Daniele, alla fine, è l’unico a conquistare la propria libertà da questa imposizione quasi congenita, impara dunque a “camminare sulla terra”, quando con fatica riesce ad accettare se stesso come uomo “normale”, con tutti i limiti che ciò comporta. La sua è un’impresa colossale, quasi epica, perché ciò significa per lui rinnegare desideri e convinzioni accumulatesi durante l’avvicendarsi ciclico delle generazioni. Essa, dunque, è quasi un’espiazione, una catarsi e, per ricollegarsi al percorso karmico che questa storia evoca, rappresenta proprio l’interrompersi di quel samsara che di generazione in generazione non trovava soluzione di continuità e che in lui era diventato motivo di sofferenza.

E’ la resilienza a salvarlo quando, per un’illuminazione improvvisa (la scelta di fare il lavoro che gli piace), rinnega le ambizioni dei progenitori, una tendenza atavica a porsi obiettivi troppo alti per essere realizzati e per questo caricati sui figli, e poi sui figli dei figli come un peccato originale.
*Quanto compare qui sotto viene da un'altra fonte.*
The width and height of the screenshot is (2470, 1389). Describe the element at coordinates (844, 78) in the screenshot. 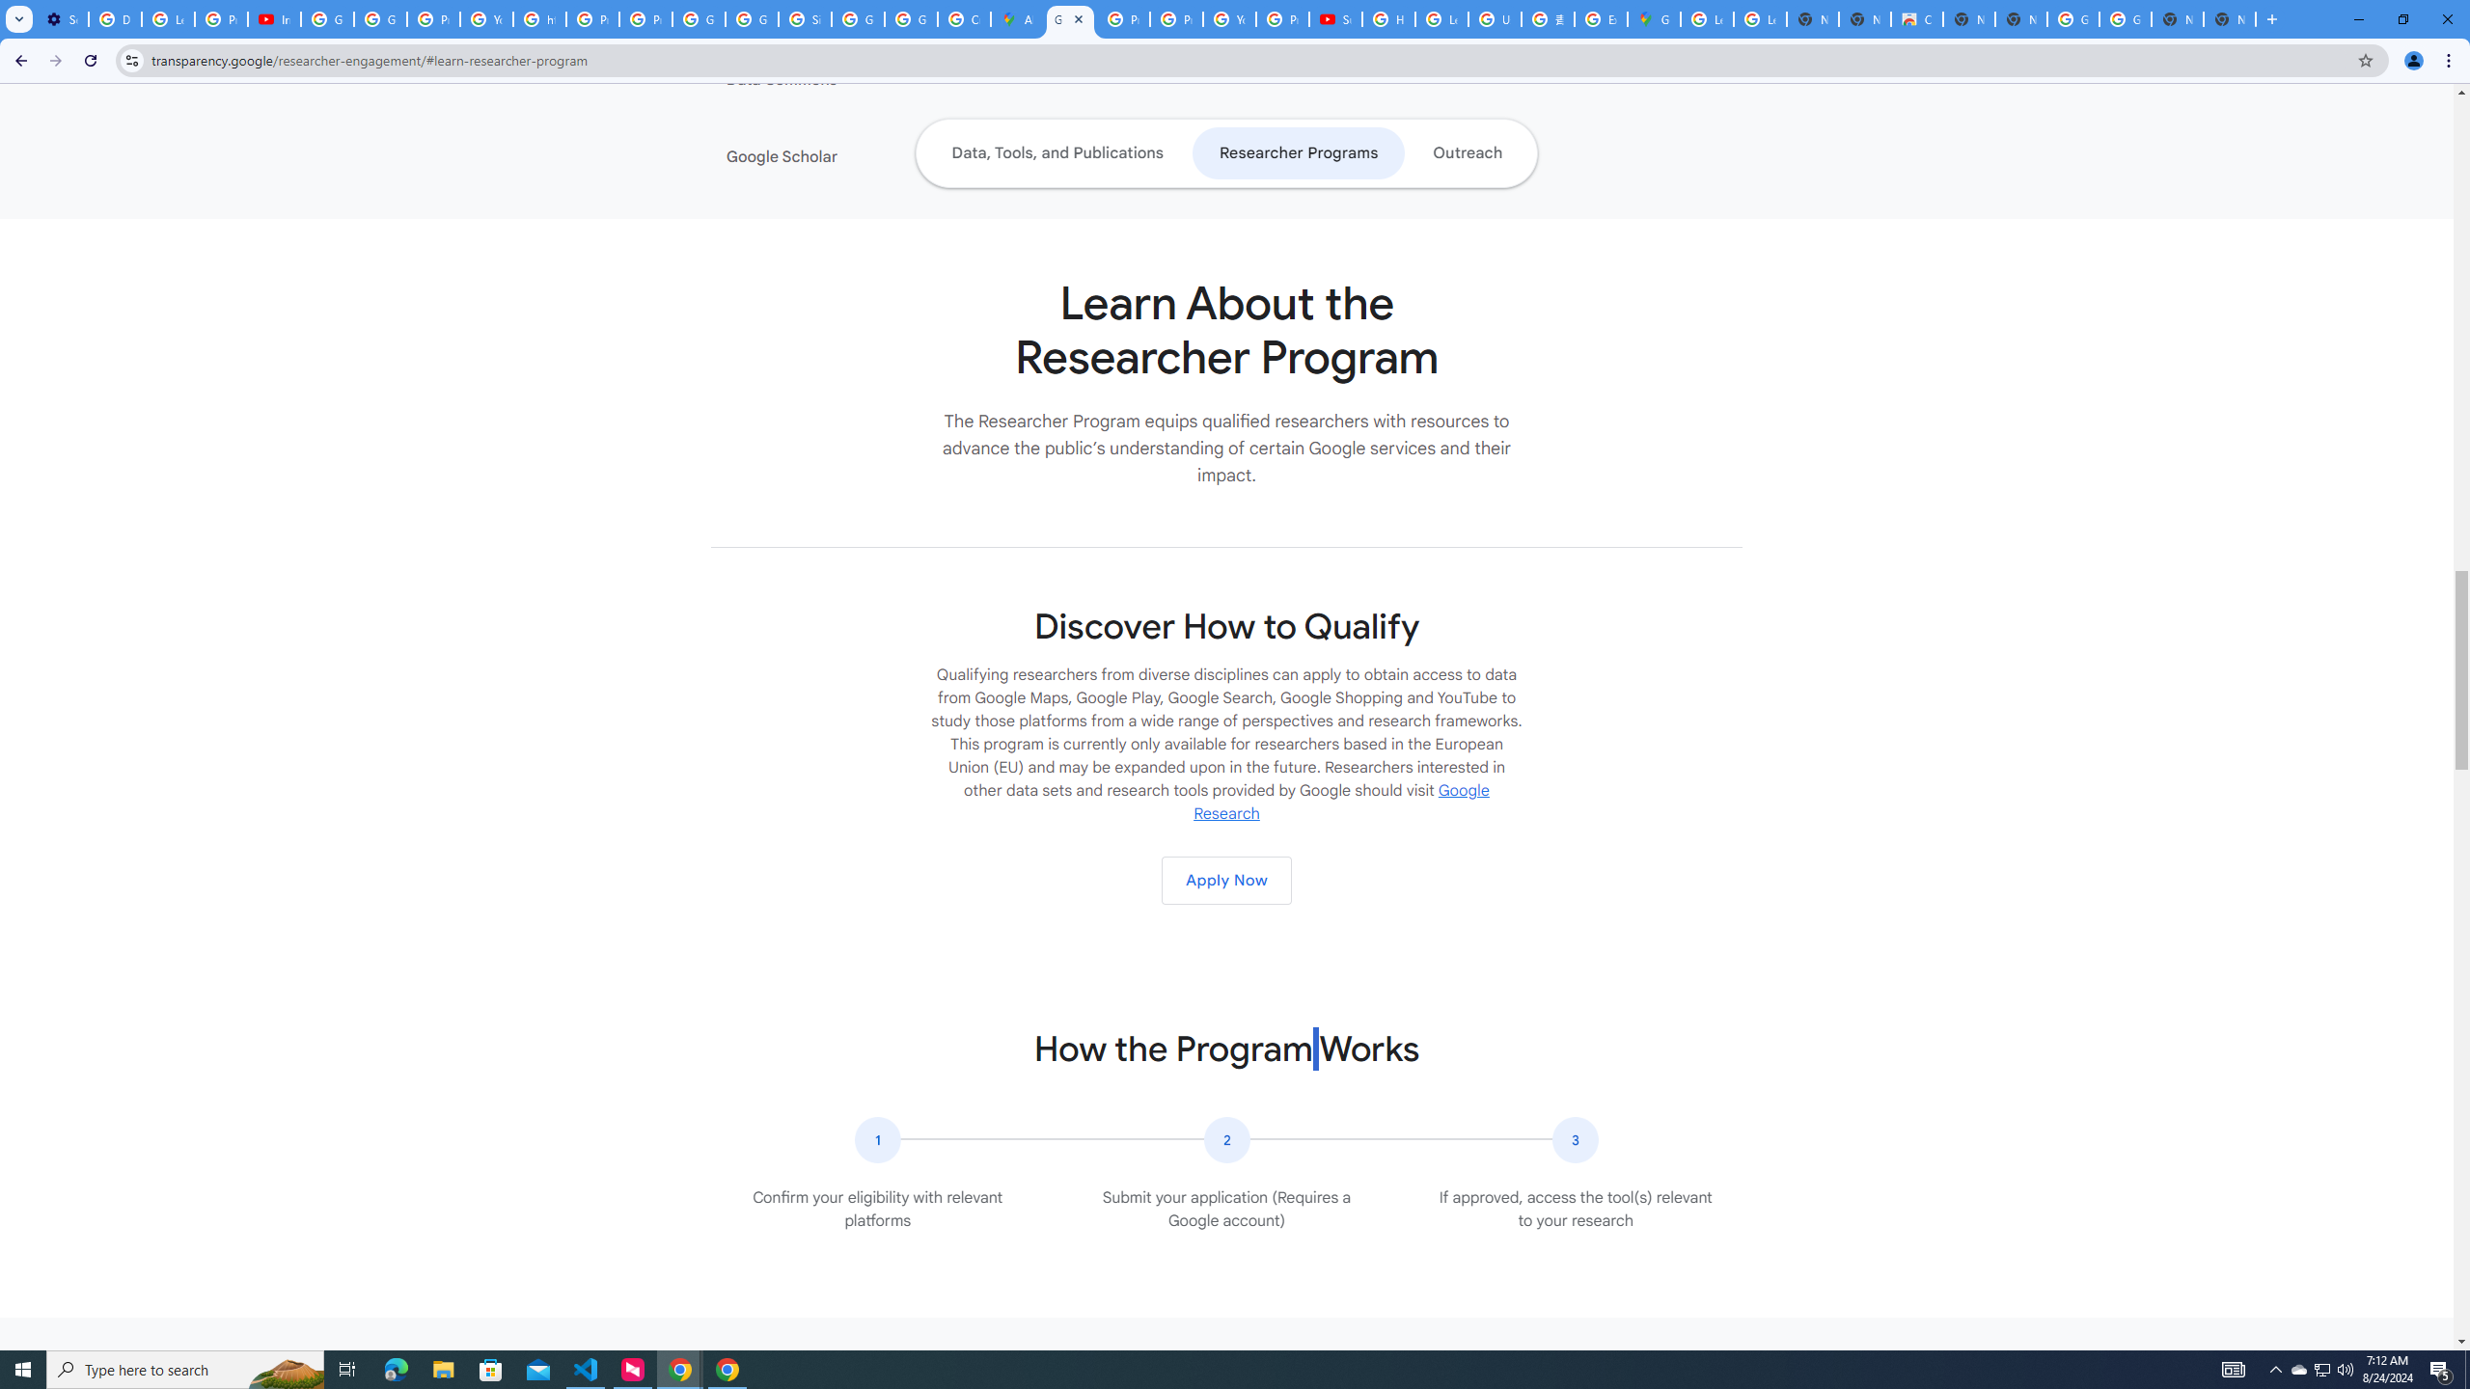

Daniele guarisce, infine, dal suo disagio interiore – la depressione – e accetta di viversi per l’uomo che è.

Con questo romanzo, che può considerarsi il suo capolavoro, De Santis ha portato in evidenza il male dei nostri giorni, un’epoca in cui i genitori non riescono più ad accettare i fallimenti dei propri figli, cosa che rende questi ultimi fragili e insicuri, incapaci non solo di conseguire ma anche di concepire progetti personali. E nel negare, o non riconoscere i propri desideri per realizzare le aspettative dei genitori, essi si ammalano indebolendo di conseguenza la società in cui vivono. L’autore ha dato di questa emergenza sociale una rappresentazione straordinaria, in un’ambientazione senza tempo né luogo. Il messaggio profondo è da leggere tra le righe, confrontandosi con esso come fosse per noi uno strumento di conoscenza personale, addirittura uno specchio. Non ultimo, rimane il piacere della lettura di una prosa piana e fluida in cui ogni singola parola sembra soppesata in nome di una misura che però non rinuncia, a volte inaspettatamente, a prendersi lo “sfizio” dell’originalità.

Sergio De Santis è nato a Napoli nel 1953 ed insegna storia e filosofia. Attualmente vive a Roma dove insegna storia e filosofia al liceo. Suoi racconti sono apparsi su varie riviste letterarie e antologie. Per Avagliano ha pubblicato “Malussia. Storie del vulcano muto” (2000) e il romanzo “Cronache dalla città dei crolli” (2005), finalista del Premio Strega 2006. Nel 2010 è uscito per Mondadori il romanzo “Nostalgia della ruggine” (Premio Napoli), e nel 2014, “L’opera viva”. Con l’ultimo romanzo “Non sanno camminare sulla terra”, sempre per Mondadori, De Santis è stato segnalato al Premio Strega dal critico Antonio Debenedetti.